*TASK TO COMPLETE*: Your answer should consist of all lines in the listing that hold the word "will".

*PROVIDED INFORMATION*:
········

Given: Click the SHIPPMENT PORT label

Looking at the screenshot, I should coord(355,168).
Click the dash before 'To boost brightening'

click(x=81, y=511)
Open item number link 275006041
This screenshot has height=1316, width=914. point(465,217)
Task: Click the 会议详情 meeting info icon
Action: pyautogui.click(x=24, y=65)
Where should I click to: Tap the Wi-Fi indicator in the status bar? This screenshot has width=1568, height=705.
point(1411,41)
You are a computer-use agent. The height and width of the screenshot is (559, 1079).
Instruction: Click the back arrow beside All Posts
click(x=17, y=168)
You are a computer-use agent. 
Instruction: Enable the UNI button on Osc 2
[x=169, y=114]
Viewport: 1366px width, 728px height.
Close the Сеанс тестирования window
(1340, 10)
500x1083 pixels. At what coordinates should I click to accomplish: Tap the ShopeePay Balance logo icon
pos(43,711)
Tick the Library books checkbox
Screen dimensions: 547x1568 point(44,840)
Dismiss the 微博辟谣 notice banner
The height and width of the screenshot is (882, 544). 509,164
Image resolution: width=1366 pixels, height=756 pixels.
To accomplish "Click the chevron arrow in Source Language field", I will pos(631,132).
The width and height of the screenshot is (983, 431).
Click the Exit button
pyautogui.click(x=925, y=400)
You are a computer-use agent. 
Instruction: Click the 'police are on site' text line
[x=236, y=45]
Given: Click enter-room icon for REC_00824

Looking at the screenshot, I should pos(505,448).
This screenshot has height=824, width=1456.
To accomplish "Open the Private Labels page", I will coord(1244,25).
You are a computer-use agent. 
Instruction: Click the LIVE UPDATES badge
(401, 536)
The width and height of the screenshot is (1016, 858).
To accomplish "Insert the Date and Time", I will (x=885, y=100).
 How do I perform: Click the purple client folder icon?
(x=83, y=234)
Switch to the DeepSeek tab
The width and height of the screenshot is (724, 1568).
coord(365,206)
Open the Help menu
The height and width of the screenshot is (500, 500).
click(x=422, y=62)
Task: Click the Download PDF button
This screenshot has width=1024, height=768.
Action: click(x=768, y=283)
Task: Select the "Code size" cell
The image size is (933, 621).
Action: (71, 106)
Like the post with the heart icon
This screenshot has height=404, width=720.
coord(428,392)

········

*FINISHED TASK*:
To accomplish "Click the chevron arrow in Source Language field", I will pos(631,132).
To accomplish "Open the Private Labels page", I will coord(1244,25).
To accomplish "Insert the Date and Time", I will (x=885, y=100).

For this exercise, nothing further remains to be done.